* [Source information]

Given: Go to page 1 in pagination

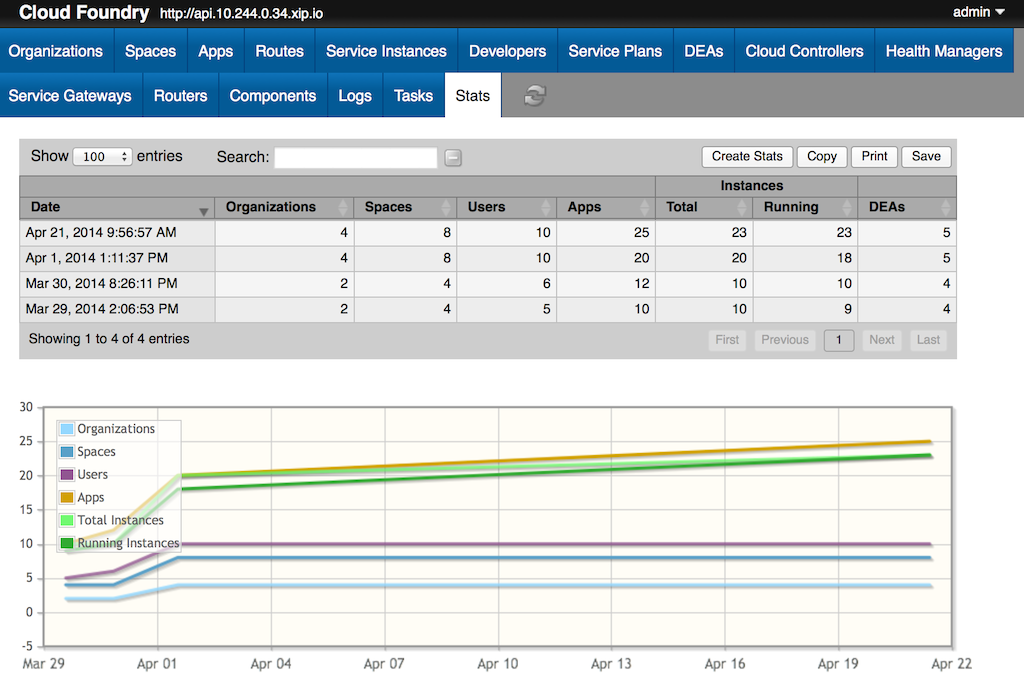Looking at the screenshot, I should point(839,340).
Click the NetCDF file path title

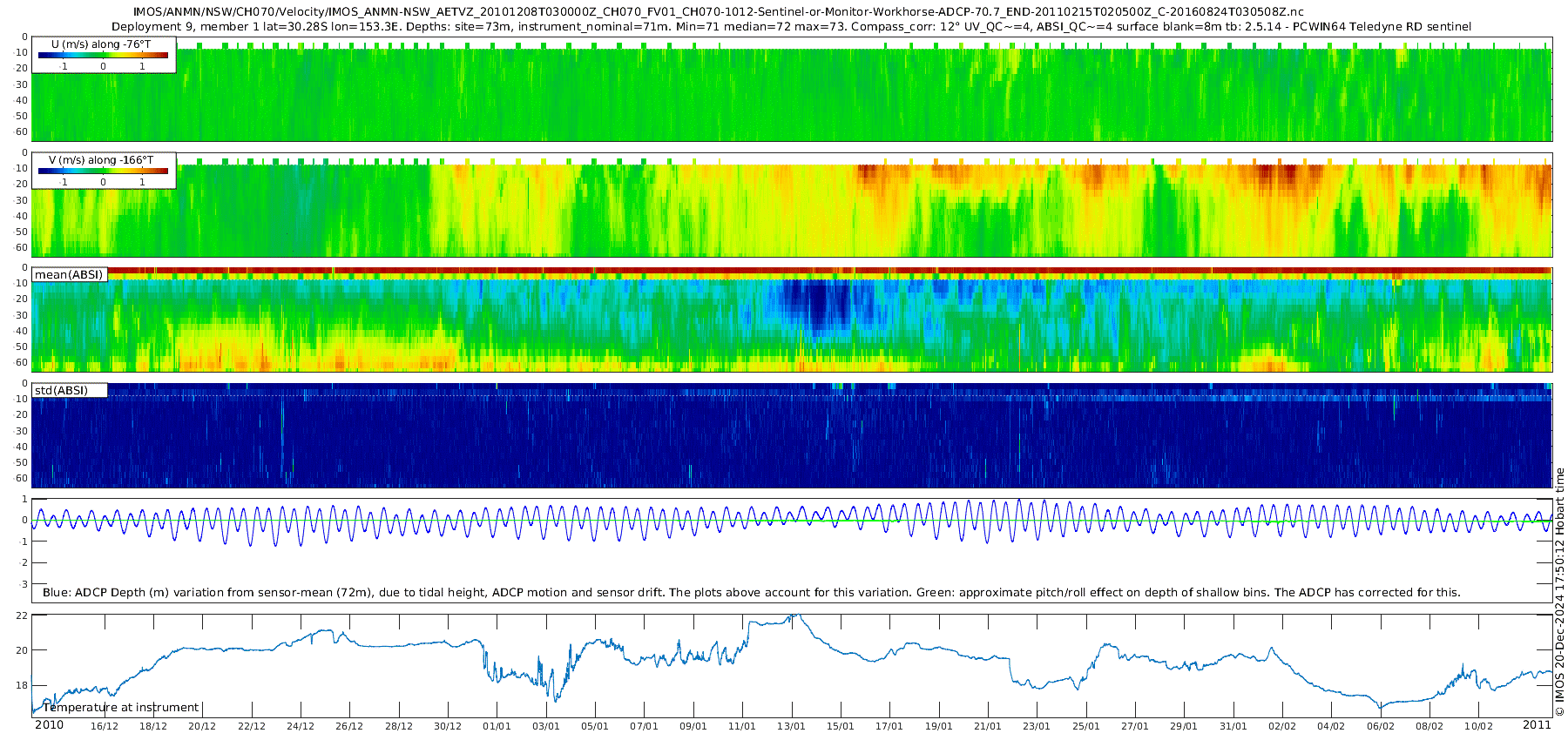pos(706,11)
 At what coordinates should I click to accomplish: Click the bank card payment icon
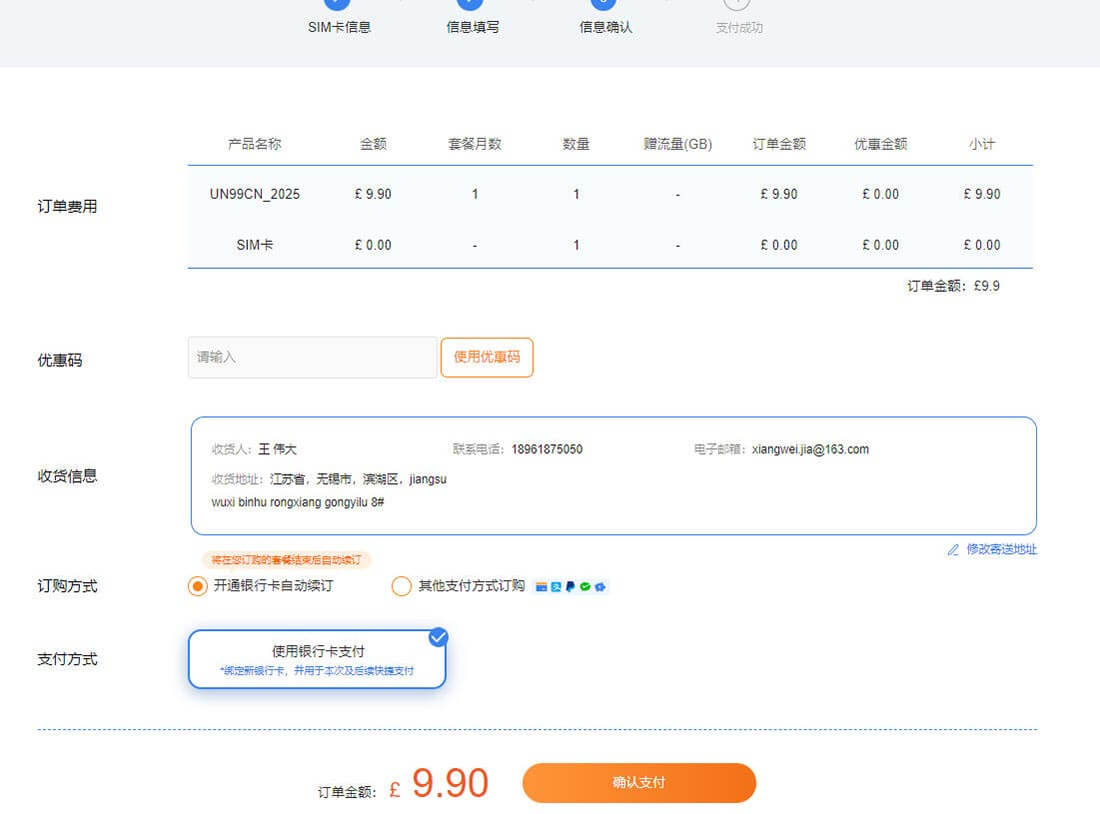click(x=542, y=587)
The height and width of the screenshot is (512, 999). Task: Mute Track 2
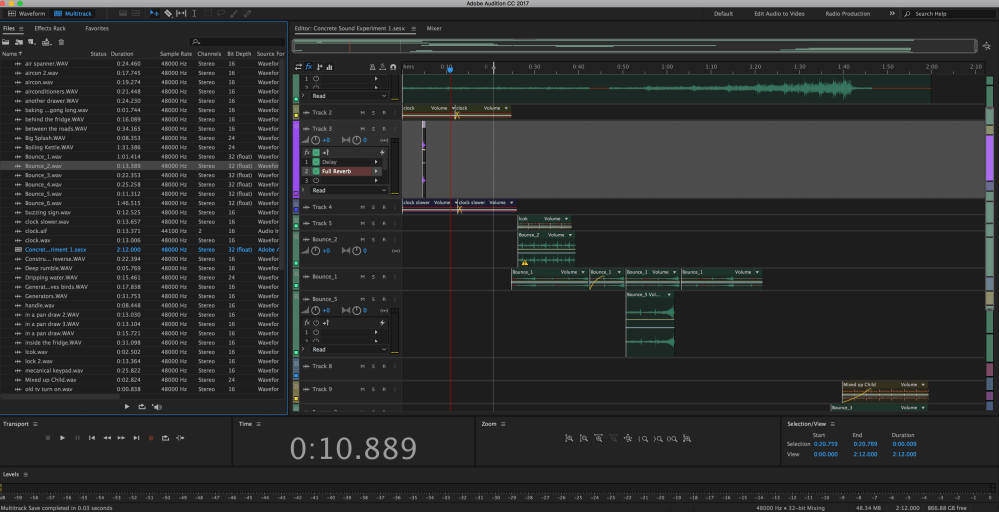pyautogui.click(x=362, y=113)
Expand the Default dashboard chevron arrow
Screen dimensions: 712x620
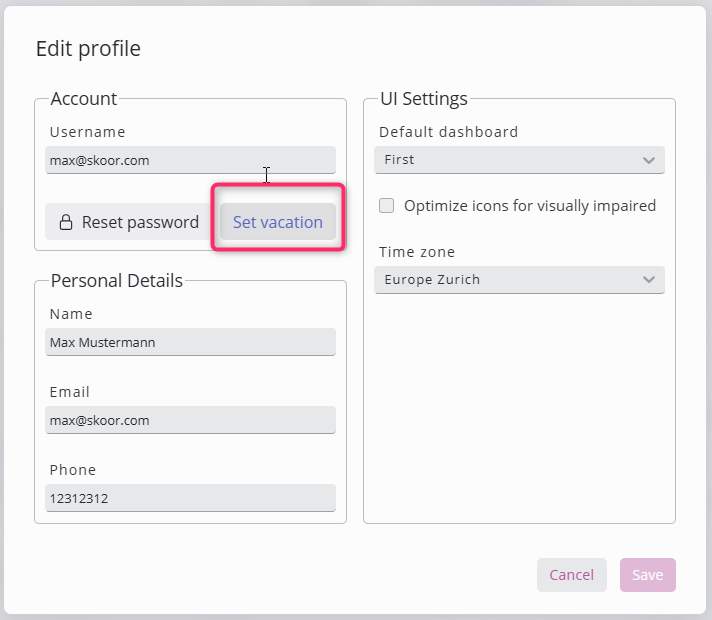649,160
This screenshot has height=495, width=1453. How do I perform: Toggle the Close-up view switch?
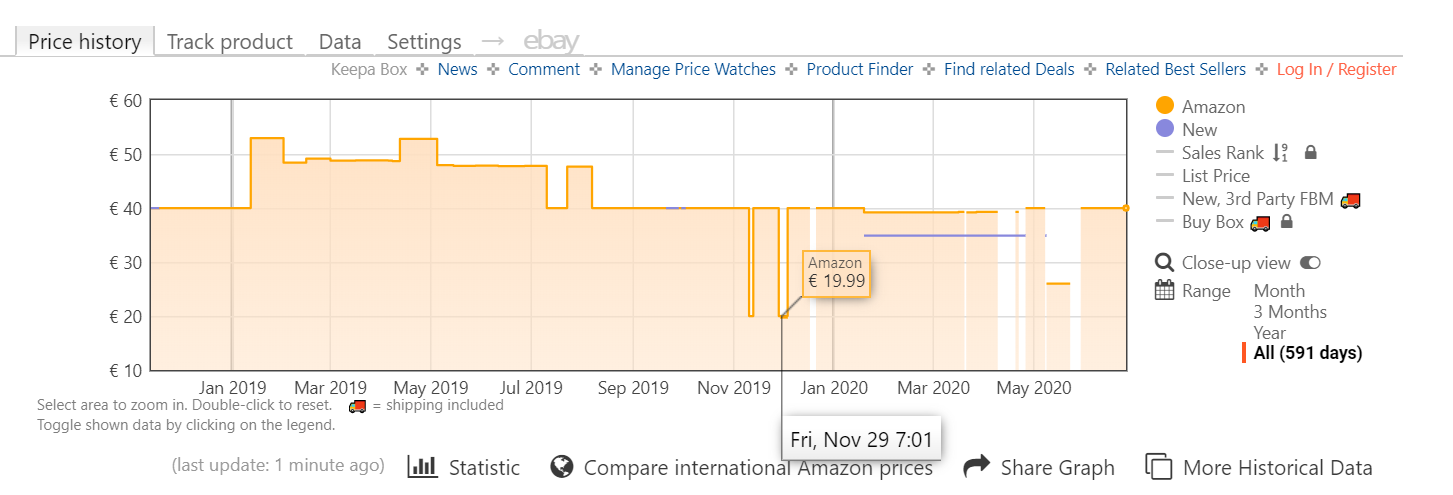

* [What you will do] Give every entry again as it is, dropping its pictures.

* [Answer]
Given: Go to page 1 in pagination

Looking at the screenshot, I should point(839,340).
Click the NetCDF file path title

pos(706,11)
 At what coordinates should I click to accomplish: Click the bank card payment icon
click(x=542, y=587)
The height and width of the screenshot is (512, 999). Task: Mute Track 2
pyautogui.click(x=362, y=113)
Expand the Default dashboard chevron arrow
Screen dimensions: 712x620
649,160
This screenshot has height=495, width=1453. How do I perform: Toggle the Close-up view switch?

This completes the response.